説明

ごみ焼却施設における発電方法

【課題】 変動する不安定なごみ処理量であっても発電出力を一定に保ち経済性も成り立つことができる、新規なごみ焼却施設における発電方法の開発を技術課題とした。
【解決手段】 ごみ焼却炉の排熱を利用した発電設備において発電出力の増加および/または一定化のため、焼却ごみに間伐材などや林地の残材、家畜排泄物、稲わら等、農作物の非食用部、食品廃棄物などの生物資源を混合して発電することを特徴として成り、変動する不安定なごみ処理量であっても発電出力を一定に保つことができる。

【発明の詳細な説明】
【技術分野】
【0001】
本発明は変動する不安定なごみ処理量であっても発電出力を一定に保ち、経済性も成り立つごみ焼却施設における発電方法に係るものである。
【背景技術】
【0002】
山の保全特に人工林において計画的な植林下草刈り、枝打ち間伐などが欠かせない手入れであるが近年建築材料以外の材の需要例えば足場丸太、電柱用丸太、炭鉱杭、炭薪の消費が減少及び無くなった。
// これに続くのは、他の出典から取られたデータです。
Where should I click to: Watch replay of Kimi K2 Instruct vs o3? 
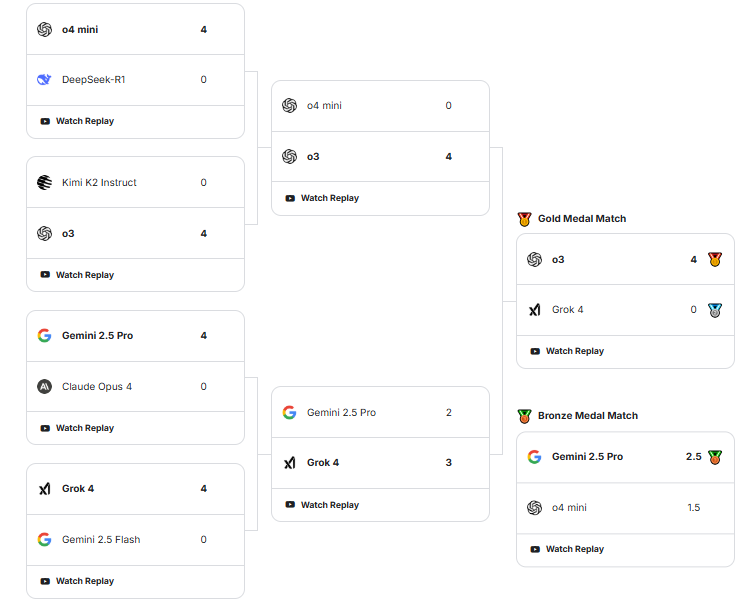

また林業は造林、保育、伐出の三つに分類される伐出等の人件費高騰、建築材料の輸入増加等の要因で造林、保育管理不足となって人工林の廃墟が進んできた。またごみ、汚泥、産業廃棄物などの処理方法として燃焼処理は従来より多数行われてきた。
【0003】
従来ごみ焼却処理、特に汚泥焼却処理では脱水乾燥処理後燃焼させその後排気ガス、灰の無公害化処理を優先させ発展してきた。脱水乾燥処理を十分に行って化石燃料を使用しないごみ自身で燃焼可能な状態にさせその廃熱の有効利用するために、ごみ発電で焼却時に出る蒸気で蒸気タービンを回しガスを発生させたガスタービンの併用など各種方法によってその発電効率向上を図る技術が多数開発されてきた。
【0004】
ごみ焼却炉はごみ焼却炉、汚泥焼却炉、産業廃棄物焼却炉などの総称として呼ぶ。
従来多くのごみ焼却施設でストーカ式方式から高効率を目指す大型ガス化溶融炉技術によって高効率化が進んできたが施設の大型化、焼却炉量の大量化となった。
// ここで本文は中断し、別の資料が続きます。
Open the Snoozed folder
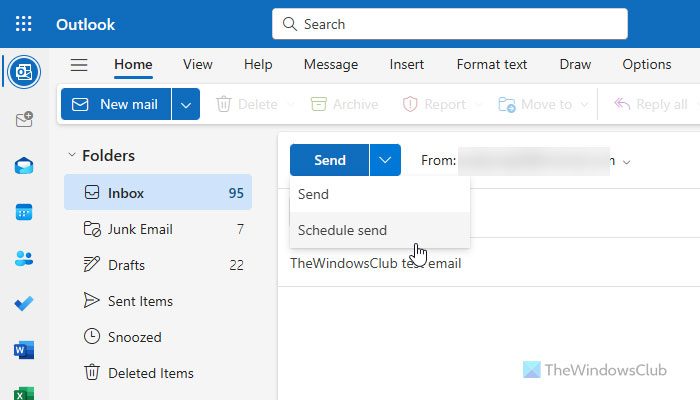(x=135, y=337)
生物資源(バイオマス)とは間伐材などや林地の残材、家畜排泄物、稲わら等農作物の非食用部、食品廃棄物などの総称を呼ぶ。従来少量しか生産出来ない(安定調達の困難な)生物資源(バイオマス)を燃料とした高効率発電は困難であった。
ごみ処理場はその処理可能量は季節変動や、将来の人口増加を見込み現在発生するのごみ量に比較して大きな処理量を持っている、
ところで発電量は入力するごみの量×ごみの発熱量×効率×電力換算値であり、ごみの発熱量×効率が一定であっても入力するごみの量が変動すれば発電量も変化する。
一方、発電した電気を利用する若しくは出力変動は避けなければならない項目である。
このため不足分を化石燃料で補う方法が検討されたり、若しくは必要な時間帯を選択し発電が必要な時間帯のみしごみ処分量を増加させる方法も考えられる。
【0005】
例えば特開2000−279916号公報(特許文献1)には、下水汚泥、生ごみ一般廃棄物などの発熱量が低い廃棄物の燃焼時には、化石燃料若しくは炭化物を混合して燃焼することが開示されている。
【0006】
また特開2010−261397号公報(特許文献2)には、蒸気タービンの回転数を一定に制御する方法が開示されているが、この方法は蒸気加減弁の開閉を使用している。
【0007】
また特開2009−150626号公報(特許文献3)には、消却ごみ量の内容、量の変動にたいし最適条件で燃焼できるように各燃焼プロセスの最適化を行うことが開示されているが発電装置を組み込みその発電量の一定化のため投入ごみの内容、質の制御にまでは検討されていない。
【先行技術文献】
【特許文献】
【0008】
【特許文献1】特開2000−279916号公報
【特許文献2】特開2010−261397号公報
【特許文献3】特開2009−150626号公報
【発明の概要】
【発明が解決しようとする課題】
【0009】
本発明はこのような背景を認識してなされたものであって、変動する不安定なごみ処理量であっても発電出力を一定に保ち経済性も成り立つことができる、新規なごみ焼却施設における発電方法の開発を技術課題としたものである。
【課題を解決するための手段】
【0010】
すなわち請求項1記載のごみ焼却施設における発電方法は、ごみ焼却炉の排熱を利用した発電設備において発電出力の増加および/または一定化のため、焼却ごみに生物資源を混合して発電することを特徴として成るものである。
【0011】
また請求項2記載のごみ焼却施設における発電方法は、前記要件に加え、発電量を監視し変動時は変動が少なくなるよう生物資源の混合比率を変化させ発電出力の一定化を図ることを特徴として成るものである。
【0012】
更にまた請求項3記載のごみ焼却施設における発電方法は、前記要件に加え、投入ごみの量、質等の変動が生じたときは不足分を補う量の生物資源の混合比率を変化させ発電出力の一定化を図ることを特徴として成るものである。
【0013】
更にまた請求項4記載のごみ焼却施設における発電方法は、前記要件に加え、ごみ焼却炉の排熱を利用した発電設備はその発電電力の一部若しくは全てを売電(買電)し混合した生物資源によって増加した発電量見合い分を生物資源生産費に充当することを特徴として成るものである。
【0014】
更にまた請求項5記載のごみ焼却施設における発電方法は、前記要件に加え、ごみ焼却炉の処理能力は一時間あたり100トン以上の大型高効率発電施設であって主焼却ごみのに対し生物資源の混合比率は30%以下とすることを特徴として成るものである。
【0015】
更にまた請求項6記載のごみ焼却施設における発電方法は、前記要件に加え、前記生物資源は木質燃料であることを特徴として成るものである。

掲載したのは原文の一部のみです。